MedCAT: NLP for health records that actually ships models
A Python toolkit that extracts medical concepts from clinical text and links them to SNOMED-CT and UMLS—pre-trained, license-warts and all.

What it does
MedCAT runs named entity recognition on electronic health records, then maps the extracted terms to biomedical ontologies like SNOMED-CT and UMLS. It comes with four public model packs (including a >4M concept UMLS Full model trained on MIMIC-III), so you’re not starting from zero. The project has since moved to CogStack/cogstack-nlp, with MedCAT v2 incoming.
The interesting bit
The maintainers ship actual downloadable models—not just architecture—which is rarer than it should be in medical NLP. The catch: you need NIH/UMLS credentials to get them, and the project now uses the Elastic License 2.0, which is not OSI-approved.

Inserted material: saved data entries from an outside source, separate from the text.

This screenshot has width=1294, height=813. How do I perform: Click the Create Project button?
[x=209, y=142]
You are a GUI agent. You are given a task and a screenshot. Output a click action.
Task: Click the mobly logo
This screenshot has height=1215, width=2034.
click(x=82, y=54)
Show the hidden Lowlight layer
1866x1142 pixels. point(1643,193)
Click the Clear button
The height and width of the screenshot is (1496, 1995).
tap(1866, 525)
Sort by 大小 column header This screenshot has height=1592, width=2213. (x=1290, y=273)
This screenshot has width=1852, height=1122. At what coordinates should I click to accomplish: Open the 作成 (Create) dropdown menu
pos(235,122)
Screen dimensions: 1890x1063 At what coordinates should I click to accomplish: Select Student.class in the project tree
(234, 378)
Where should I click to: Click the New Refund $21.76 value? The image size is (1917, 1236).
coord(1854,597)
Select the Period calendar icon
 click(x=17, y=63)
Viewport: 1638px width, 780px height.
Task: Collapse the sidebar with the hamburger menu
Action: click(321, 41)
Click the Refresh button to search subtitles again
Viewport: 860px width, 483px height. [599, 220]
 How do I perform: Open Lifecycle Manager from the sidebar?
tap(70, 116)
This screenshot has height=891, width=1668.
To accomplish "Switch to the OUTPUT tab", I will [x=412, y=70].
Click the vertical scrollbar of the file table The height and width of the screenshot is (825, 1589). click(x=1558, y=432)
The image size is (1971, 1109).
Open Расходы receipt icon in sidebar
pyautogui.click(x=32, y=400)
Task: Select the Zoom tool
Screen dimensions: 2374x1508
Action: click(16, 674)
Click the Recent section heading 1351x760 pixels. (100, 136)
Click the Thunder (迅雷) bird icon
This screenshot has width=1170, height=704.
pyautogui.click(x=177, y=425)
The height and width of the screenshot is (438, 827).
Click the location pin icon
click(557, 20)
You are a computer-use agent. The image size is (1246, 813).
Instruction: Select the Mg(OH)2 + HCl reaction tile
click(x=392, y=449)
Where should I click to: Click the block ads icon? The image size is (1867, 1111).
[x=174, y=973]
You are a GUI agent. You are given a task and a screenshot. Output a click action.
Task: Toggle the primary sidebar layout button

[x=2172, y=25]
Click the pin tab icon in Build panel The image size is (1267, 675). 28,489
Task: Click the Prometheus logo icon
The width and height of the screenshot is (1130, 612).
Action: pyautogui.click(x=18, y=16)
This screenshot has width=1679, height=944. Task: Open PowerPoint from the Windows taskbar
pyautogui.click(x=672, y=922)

The Dutch model pack even bundles a separate negation detection model, suggesting the tool handles clinical nuance beyond bare extraction.
Key highlights
- Pre-trained models for UMLS (small and full) and SNOMED International, plus a Dutch variant
- Built on spaCy v3 with optional Hugging Face Transformers integration
- CPU-only install path available (saves ~10 GB vs. default GPU dependencies)
- Live demo trained on full SNOMED-CT + MIMIC-III (spins up on demand, so first load is slow)
- Logging disabled by default—library users control their own noise
Caveats
- Repository is deprecated; active development moved to CogStack/cogstack-nlp
- MedCAT v1.16.x is the final v1 release; v2 is “soon” per the README, with no date
- Model downloads require UMLS/NIH authentication—no anonymous grab-and-go
Verdict
Worth a look if you’re doing clinical NLP and need ontology-linked output without training from scratch. Skip if you need fully open licensing or can’t navigate UMLS credentialing. Check the new repo first—this one’s a redirect with history.